Causal Estimation of Treatment Effects From Observational Health Care Data Using Machine Learning Methods

Abstract

AbstractThe econometrics literature has generally approached problems of causal inference from the perspective of obtaining an unbiased estimate of a parameter in a structural equation model. This requires strong assumptions about the functional form of the model and data distributions. As described in Chapter 3, there is a rapidly growing literature that has used machine learning to estimate causal effects. Machine learning models generally require far fewer assumptions. Traditionally, the identification of causal effects in econometric models rests on theoretically justified controls for observed and unobserved confounders.

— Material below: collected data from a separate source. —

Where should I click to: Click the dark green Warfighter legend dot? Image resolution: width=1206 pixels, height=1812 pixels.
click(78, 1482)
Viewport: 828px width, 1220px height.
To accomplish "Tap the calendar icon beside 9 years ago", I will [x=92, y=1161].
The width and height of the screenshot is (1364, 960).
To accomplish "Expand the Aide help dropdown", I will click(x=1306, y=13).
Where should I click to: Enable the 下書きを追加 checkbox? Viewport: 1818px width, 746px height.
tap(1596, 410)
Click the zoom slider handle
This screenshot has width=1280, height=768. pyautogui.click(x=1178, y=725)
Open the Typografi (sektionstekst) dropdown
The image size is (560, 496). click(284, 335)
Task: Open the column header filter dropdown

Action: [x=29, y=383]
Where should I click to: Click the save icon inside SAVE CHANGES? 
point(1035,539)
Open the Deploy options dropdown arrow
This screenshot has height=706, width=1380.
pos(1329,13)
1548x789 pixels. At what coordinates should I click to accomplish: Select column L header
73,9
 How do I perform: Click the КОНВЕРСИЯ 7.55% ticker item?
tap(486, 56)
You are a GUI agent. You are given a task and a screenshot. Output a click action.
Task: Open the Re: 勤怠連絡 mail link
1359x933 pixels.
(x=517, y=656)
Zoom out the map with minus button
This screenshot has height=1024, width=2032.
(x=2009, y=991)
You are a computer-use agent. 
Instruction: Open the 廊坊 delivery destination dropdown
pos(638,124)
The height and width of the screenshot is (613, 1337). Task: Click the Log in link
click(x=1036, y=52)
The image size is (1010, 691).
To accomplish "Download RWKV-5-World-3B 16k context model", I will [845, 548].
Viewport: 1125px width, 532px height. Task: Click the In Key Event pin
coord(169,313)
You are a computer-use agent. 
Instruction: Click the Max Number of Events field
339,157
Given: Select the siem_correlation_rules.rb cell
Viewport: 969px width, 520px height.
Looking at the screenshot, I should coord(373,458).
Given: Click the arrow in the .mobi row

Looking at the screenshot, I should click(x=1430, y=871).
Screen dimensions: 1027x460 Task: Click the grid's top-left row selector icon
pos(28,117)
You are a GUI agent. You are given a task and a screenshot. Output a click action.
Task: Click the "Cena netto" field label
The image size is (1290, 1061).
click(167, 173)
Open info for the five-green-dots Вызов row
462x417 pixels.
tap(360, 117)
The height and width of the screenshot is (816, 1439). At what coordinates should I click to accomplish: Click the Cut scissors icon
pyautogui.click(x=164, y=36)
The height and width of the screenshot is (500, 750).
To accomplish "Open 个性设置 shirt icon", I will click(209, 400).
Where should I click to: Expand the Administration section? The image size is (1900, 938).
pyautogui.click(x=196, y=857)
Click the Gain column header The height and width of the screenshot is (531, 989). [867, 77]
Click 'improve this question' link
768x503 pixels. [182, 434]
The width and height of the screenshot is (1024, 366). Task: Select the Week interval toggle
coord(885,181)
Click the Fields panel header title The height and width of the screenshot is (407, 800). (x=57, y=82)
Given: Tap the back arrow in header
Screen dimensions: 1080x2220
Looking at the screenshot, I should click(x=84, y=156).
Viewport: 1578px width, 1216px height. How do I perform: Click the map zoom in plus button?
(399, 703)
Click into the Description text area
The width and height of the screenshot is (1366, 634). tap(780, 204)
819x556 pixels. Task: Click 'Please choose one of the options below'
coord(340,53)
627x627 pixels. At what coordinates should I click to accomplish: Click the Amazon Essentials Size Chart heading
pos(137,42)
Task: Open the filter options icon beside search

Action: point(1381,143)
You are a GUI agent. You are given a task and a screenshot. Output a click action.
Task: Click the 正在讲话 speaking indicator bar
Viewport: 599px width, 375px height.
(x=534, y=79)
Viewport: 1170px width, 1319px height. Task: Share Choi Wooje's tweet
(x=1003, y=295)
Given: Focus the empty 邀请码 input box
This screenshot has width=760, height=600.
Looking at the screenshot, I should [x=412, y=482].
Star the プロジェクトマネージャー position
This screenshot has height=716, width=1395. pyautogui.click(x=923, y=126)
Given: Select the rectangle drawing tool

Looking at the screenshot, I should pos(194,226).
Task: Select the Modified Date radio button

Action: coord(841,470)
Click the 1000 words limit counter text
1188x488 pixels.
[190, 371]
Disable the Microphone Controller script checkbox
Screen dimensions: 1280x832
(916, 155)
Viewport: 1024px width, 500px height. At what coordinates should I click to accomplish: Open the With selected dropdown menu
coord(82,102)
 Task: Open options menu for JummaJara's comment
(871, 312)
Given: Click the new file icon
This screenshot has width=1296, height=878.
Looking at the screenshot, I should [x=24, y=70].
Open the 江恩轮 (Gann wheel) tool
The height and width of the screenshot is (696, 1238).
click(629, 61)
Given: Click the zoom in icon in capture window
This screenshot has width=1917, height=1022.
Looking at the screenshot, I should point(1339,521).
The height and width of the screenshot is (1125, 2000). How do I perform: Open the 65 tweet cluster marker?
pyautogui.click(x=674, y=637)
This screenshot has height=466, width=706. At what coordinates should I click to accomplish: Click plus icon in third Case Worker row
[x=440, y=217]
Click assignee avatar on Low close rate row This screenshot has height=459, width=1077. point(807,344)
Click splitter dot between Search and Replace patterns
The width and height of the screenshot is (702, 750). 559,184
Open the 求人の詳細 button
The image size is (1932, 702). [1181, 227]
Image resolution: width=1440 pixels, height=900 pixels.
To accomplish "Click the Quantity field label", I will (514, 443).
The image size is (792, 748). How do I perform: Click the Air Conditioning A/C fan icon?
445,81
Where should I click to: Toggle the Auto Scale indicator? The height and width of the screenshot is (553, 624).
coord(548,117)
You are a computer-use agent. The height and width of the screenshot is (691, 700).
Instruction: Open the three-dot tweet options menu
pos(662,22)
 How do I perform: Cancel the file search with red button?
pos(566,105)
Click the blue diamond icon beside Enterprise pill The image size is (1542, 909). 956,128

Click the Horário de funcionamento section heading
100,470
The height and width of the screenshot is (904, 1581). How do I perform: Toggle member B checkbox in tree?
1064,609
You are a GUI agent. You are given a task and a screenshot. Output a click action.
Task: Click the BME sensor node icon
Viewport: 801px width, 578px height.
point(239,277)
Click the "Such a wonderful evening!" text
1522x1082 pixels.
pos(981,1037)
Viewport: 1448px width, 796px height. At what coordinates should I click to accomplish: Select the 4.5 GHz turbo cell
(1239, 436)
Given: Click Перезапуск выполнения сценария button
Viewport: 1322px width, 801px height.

The high dimensionality of many datasets offers the potential for using machine learning to uncover potential instruments and expand the set of observable controls. Health care is an example of high dimensional data where there are many causal inference problems of interest. Epidemiologists have generally approached such problems using propensity score matching or inverse probability treatment weighting within a potential outcomes framework. This approach still focuses on the estimation of a parameter in a structural model. A more recent method, known as doubly robust estimation, uses mean differences in predictions versus their counterfactual that have been updated by exposure probabilities. Targeted maximum likelihood estimators (TMLE) optimize these methods. TMLE methods are not, inherently, machine learning methods. However, because the treatment effect estimator is based on mean differences in individual predictions of outcomes for those treated versus the counterfactual, super learning machine learning approaches have superior performance relative to traditional methods. In this chapter, we begin with the same assumption of selection of observable variables within a potential outcomes framework. We briefly review the estimation of treatment effects using inverse probability treatment weights and doubly robust estimators. These sections provide the building blocks for the discussion of TMLE methods and their estimation using super learner methods. Finally, we consider the extension of the TMLE estimator to include instrumental variables in order to control for bias from unobserved variables correlated with both treatment and outcomes.